Iwilliams3 approached me with a question which I think bears sharing the answer to in this thread:
Where do those 192 threads (or ALUs) fit in in what we currently know about Latte?
An ATI SIMD unit form the VLIW era can handle as many treads per clock as is the unit's amount of VLIW ALUs. For instance, an 80-SP unit from the R700 series constitutes 16 VLIW5 units, and so can do 16 threads/clock (16x VLIW5 = 80 SPs). Let's call this amount of threads per clock Tc. Now, a wavefront is a group (or in ATI terms a 'vector') of 4 x Tc threads, which execute across 4 clocks on a SIMD - without getting into too much details, this grouping is due to the way the SIMD register file is accessed. Let's call this fundamental clock constant of 4 clocks Q.
A GPU comprising of 32 VLIW units can handle 128 threads over the timespan Q, or put in other words, a 16 VLIW-unit SIMD has a wavefront of 64 threads over 4 clocks, just like an 8 VLIW SIMD (like the one I'm typing this on) has a wavefront of 32 threads over 4 clocks, etc, etc. Now, there's a catch here - those threads are not just a random bunch of threads - those threads are identical across the entire SIMD, and the entire SIMD unit is executing the same VLIW op from those identical threads over the span of a wavefront, i.e. Q. That amount Tc x Q is fundamental for the SIMD of a GPU, for the entire design of that SIMD is made with a single goal - that Tc x Q threads could be in-flight (i.e. running or ready to be run with zero latency) at any given moment. Basically, a VLIW SIMD unit keeps the state (read: registers) of Tc x Q threads, while it runs Tc of those at any given clock. So far so good?

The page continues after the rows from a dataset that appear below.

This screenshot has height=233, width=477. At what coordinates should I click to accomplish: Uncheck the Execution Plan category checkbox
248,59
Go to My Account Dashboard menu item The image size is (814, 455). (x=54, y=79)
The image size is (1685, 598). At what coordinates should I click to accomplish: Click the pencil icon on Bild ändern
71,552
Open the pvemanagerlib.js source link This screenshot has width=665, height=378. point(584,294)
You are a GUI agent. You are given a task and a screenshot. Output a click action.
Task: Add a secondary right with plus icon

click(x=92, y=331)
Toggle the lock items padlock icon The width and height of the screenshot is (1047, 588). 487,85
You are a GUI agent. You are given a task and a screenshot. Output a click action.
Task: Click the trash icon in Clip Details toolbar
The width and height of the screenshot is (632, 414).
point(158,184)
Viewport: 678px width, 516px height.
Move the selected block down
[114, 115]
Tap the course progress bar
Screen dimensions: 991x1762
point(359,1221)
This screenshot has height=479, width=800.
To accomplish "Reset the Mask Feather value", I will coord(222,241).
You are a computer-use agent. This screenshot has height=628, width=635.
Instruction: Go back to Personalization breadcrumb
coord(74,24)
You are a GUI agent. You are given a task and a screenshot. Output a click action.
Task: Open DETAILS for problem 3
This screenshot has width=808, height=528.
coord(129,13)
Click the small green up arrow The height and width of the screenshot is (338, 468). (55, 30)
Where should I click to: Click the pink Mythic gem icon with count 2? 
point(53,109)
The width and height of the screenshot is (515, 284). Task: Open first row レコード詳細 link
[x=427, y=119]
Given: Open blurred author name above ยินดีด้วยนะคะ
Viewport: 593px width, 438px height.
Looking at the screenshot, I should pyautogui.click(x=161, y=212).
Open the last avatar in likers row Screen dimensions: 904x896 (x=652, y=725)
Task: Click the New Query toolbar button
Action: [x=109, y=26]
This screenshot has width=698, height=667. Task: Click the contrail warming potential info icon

Now, there were guesses earlier in the thread that 192 could be the number of threads corresponding to the above Tc x Q quantity of Latte, plus some 'spares' - threads all loaded to a SIMD (or to both SIMDs) and ready to run or running at any time. Let's see how viable that is, but for that we need to introduce another fundamental paradigm of the VLIW era - the clauses. A clause in our context is a sequence of ops which are of the same 'nature' - say, ALU, or fetch, or export. The AMD shader compiler groups the ops from a shader/kernel into such clauses while honoring the logical flow of the shader, and the thread scheduler (AKA 'sequencer', or SQ in ATI terms) schedules threads based on the readiness of those clauses to run. Once a clause is run on a given SIMD unit, it does not get preempted until it voluntarily yields, i.e. the multithreading on the SIMD is cooperative (yes, there are watchdog timers to take care of clauses hogging the SIMD). Say, in a given shader clause A does some tex fetches, followed by clause B which does computations with the result from those fetches. The sequencer would see the data dependence between the two (i.e. A->B), schedule clause A first, and mark clause B as ready-to-run once the result from A has been delivered. Now, this happens per kernel, and if you remember, a SIMD unit can only execute the same op from the kernel across all threads. So if our SIMD just finished with a 64-wide wavefront, and during that time the results for some of the threads waiting on clause B arrived, then perhaps it could schedule those ready-to-run threads for the next wavefront? Not really, because it would create a divergence in the SIMD - it would start executing ops from clause B, then, some wavefronts down the line, the rest of the threads waiting to proceed with clause B would unblock, but low and behold, they cannot join their siblings already running B on the SIMD because those are several instructions ahead! So the fact we chose to run some threads (out of the pool of on-board threads) as early as possible actually proved disruptive! Or, to sum it up, from all threads aboard (ie. in-flight) a SIMD, you want to either run all of them, or not run them at all! Now, how wide was our wavefront? It was 64-thread wide (or 128 threads across both SIMDs) - do you see now why keeping 96 threads (192 across both SIMDs) in flight would not be justified?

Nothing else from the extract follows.